保存データ
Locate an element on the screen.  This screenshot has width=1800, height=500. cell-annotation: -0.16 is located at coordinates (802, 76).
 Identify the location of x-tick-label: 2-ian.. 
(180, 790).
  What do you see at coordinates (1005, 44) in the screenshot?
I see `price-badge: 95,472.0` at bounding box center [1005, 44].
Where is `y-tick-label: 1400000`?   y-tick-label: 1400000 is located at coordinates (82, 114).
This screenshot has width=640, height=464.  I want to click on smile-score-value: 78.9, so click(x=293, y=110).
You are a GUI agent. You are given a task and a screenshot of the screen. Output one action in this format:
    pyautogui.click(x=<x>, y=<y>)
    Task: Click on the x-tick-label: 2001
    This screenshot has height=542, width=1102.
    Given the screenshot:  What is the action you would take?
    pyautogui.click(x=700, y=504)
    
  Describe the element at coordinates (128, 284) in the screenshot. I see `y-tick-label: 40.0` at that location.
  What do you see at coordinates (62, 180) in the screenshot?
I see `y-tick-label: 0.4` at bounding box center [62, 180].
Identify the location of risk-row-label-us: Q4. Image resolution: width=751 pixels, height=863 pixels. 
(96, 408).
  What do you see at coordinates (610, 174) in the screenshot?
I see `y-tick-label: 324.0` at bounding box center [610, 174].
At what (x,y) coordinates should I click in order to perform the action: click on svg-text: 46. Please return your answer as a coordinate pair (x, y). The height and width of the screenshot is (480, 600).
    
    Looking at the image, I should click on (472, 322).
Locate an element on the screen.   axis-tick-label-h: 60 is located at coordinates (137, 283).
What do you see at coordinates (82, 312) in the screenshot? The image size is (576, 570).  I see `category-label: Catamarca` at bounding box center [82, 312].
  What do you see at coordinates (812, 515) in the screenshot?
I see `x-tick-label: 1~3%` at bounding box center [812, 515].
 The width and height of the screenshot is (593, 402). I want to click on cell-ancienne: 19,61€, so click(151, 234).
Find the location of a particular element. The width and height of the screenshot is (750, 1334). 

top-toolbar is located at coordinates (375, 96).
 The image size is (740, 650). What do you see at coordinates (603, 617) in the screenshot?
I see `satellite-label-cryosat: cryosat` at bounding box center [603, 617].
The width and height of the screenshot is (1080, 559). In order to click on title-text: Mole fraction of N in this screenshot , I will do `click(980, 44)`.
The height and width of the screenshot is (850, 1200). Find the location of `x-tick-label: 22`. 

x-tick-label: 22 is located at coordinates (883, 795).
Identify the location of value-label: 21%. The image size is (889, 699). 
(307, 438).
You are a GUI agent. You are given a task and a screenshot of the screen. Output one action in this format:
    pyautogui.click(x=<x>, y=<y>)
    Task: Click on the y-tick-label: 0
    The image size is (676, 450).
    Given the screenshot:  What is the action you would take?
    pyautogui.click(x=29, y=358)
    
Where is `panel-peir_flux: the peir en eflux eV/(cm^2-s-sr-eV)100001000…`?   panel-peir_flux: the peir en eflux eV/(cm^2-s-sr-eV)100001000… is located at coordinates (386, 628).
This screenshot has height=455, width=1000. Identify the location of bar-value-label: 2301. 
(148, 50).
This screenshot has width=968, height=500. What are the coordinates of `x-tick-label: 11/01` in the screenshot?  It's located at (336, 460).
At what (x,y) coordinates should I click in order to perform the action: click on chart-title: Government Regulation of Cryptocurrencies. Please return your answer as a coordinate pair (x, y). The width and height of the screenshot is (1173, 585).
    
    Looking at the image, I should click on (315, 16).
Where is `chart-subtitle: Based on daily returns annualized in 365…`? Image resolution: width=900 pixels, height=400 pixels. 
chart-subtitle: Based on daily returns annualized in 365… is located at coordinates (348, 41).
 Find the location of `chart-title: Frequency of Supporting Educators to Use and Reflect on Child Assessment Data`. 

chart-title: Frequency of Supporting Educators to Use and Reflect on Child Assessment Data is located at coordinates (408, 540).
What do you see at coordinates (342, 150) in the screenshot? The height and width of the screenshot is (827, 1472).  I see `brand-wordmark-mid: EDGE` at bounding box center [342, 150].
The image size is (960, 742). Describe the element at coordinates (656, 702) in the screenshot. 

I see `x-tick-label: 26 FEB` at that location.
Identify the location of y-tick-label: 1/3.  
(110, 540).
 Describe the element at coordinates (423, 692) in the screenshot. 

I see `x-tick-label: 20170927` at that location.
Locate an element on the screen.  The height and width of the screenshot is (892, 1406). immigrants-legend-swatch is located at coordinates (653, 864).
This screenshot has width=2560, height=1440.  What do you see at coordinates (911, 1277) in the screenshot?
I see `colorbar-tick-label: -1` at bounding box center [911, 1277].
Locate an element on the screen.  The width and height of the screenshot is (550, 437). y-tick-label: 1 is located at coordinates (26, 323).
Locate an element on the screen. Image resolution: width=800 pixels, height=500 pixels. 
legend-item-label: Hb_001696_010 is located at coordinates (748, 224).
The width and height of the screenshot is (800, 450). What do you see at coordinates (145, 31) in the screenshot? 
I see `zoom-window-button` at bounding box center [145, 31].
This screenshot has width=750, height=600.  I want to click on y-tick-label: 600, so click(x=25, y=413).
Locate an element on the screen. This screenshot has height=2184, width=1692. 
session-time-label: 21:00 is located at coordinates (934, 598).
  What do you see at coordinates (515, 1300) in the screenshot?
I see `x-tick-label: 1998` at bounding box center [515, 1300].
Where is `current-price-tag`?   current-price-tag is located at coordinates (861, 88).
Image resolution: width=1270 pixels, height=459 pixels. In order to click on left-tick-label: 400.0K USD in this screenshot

◆ **課題**
すべてのエントリについて、「Locate an element on the screen」を「Find an element on the screen」に置き換えて書き直しなさい。それ以外の部分は変えてはならない。

◆ **解答例**
Find an element on the screen.  This screenshot has width=1800, height=500. cell-annotation: -0.16 is located at coordinates (802, 76).
 Identify the location of x-tick-label: 2-ian.. 
(180, 790).
  What do you see at coordinates (1005, 44) in the screenshot?
I see `price-badge: 95,472.0` at bounding box center [1005, 44].
Where is `y-tick-label: 1400000`?   y-tick-label: 1400000 is located at coordinates (82, 114).
This screenshot has width=640, height=464.  I want to click on smile-score-value: 78.9, so click(x=293, y=110).
You are a GUI agent. You are given a task and a screenshot of the screen. Output one action in this format:
    pyautogui.click(x=<x>, y=<y>)
    Task: Click on the x-tick-label: 2001
    This screenshot has height=542, width=1102.
    Given the screenshot:  What is the action you would take?
    pyautogui.click(x=700, y=504)
    
  Describe the element at coordinates (128, 284) in the screenshot. I see `y-tick-label: 40.0` at that location.
  What do you see at coordinates (62, 180) in the screenshot?
I see `y-tick-label: 0.4` at bounding box center [62, 180].
Identify the location of risk-row-label-us: Q4. Image resolution: width=751 pixels, height=863 pixels. 
(96, 408).
  What do you see at coordinates (610, 174) in the screenshot?
I see `y-tick-label: 324.0` at bounding box center [610, 174].
At what (x,y) coordinates should I click in order to perform the action: click on svg-text: 46. Please return your answer as a coordinate pair (x, y). The height and width of the screenshot is (480, 600).
    
    Looking at the image, I should click on (472, 322).
Find an element on the screen.   axis-tick-label-h: 60 is located at coordinates (137, 283).
What do you see at coordinates (82, 312) in the screenshot? The image size is (576, 570).  I see `category-label: Catamarca` at bounding box center [82, 312].
  What do you see at coordinates (812, 515) in the screenshot?
I see `x-tick-label: 1~3%` at bounding box center [812, 515].
 The width and height of the screenshot is (593, 402). I want to click on cell-ancienne: 19,61€, so click(151, 234).
Find the location of a particular element. The width and height of the screenshot is (750, 1334). 

top-toolbar is located at coordinates (375, 96).
 The image size is (740, 650). What do you see at coordinates (603, 617) in the screenshot?
I see `satellite-label-cryosat: cryosat` at bounding box center [603, 617].
The width and height of the screenshot is (1080, 559). In order to click on title-text: Mole fraction of N in this screenshot , I will do `click(980, 44)`.
The height and width of the screenshot is (850, 1200). Find the location of `x-tick-label: 22`. 

x-tick-label: 22 is located at coordinates (883, 795).
Identify the location of value-label: 21%. The image size is (889, 699). 
(307, 438).
You are a GUI agent. You are given a task and a screenshot of the screen. Output one action in this format:
    pyautogui.click(x=<x>, y=<y>)
    Task: Click on the y-tick-label: 0
    The image size is (676, 450).
    Given the screenshot:  What is the action you would take?
    pyautogui.click(x=29, y=358)
    
Where is `panel-peir_flux: the peir en eflux eV/(cm^2-s-sr-eV)100001000…`?   panel-peir_flux: the peir en eflux eV/(cm^2-s-sr-eV)100001000… is located at coordinates (386, 628).
This screenshot has height=455, width=1000. Identify the location of bar-value-label: 2301. 
(148, 50).
This screenshot has width=968, height=500. What are the coordinates of `x-tick-label: 11/01` in the screenshot?  It's located at (336, 460).
At what (x,y) coordinates should I click in order to perform the action: click on chart-title: Government Regulation of Cryptocurrencies. Please return your answer as a coordinate pair (x, y). The width and height of the screenshot is (1173, 585).
    
    Looking at the image, I should click on (315, 16).
Where is `chart-subtitle: Based on daily returns annualized in 365…`? Image resolution: width=900 pixels, height=400 pixels. 
chart-subtitle: Based on daily returns annualized in 365… is located at coordinates (348, 41).
 Find the location of `chart-title: Frequency of Supporting Educators to Use and Reflect on Child Assessment Data`. 

chart-title: Frequency of Supporting Educators to Use and Reflect on Child Assessment Data is located at coordinates (408, 540).
What do you see at coordinates (342, 150) in the screenshot? The height and width of the screenshot is (827, 1472).  I see `brand-wordmark-mid: EDGE` at bounding box center [342, 150].
The image size is (960, 742). Describe the element at coordinates (656, 702) in the screenshot. 

I see `x-tick-label: 26 FEB` at that location.
Identify the location of y-tick-label: 1/3.  
(110, 540).
 Describe the element at coordinates (423, 692) in the screenshot. 

I see `x-tick-label: 20170927` at that location.
Find an element on the screen.  The height and width of the screenshot is (892, 1406). immigrants-legend-swatch is located at coordinates (653, 864).
This screenshot has width=2560, height=1440.  What do you see at coordinates (911, 1277) in the screenshot?
I see `colorbar-tick-label: -1` at bounding box center [911, 1277].
Find an element on the screen.  The width and height of the screenshot is (550, 437). y-tick-label: 1 is located at coordinates (26, 323).
Find an element on the screen. Image resolution: width=800 pixels, height=500 pixels. 
legend-item-label: Hb_001696_010 is located at coordinates (748, 224).
The width and height of the screenshot is (800, 450). What do you see at coordinates (145, 31) in the screenshot? 
I see `zoom-window-button` at bounding box center [145, 31].
This screenshot has width=750, height=600.  I want to click on y-tick-label: 600, so click(x=25, y=413).
Find an element on the screen. This screenshot has height=2184, width=1692. 
session-time-label: 21:00 is located at coordinates (934, 598).
  What do you see at coordinates (515, 1300) in the screenshot?
I see `x-tick-label: 1998` at bounding box center [515, 1300].
Where is `current-price-tag`?   current-price-tag is located at coordinates (861, 88).
Image resolution: width=1270 pixels, height=459 pixels. In order to click on left-tick-label: 400.0K USD in this screenshot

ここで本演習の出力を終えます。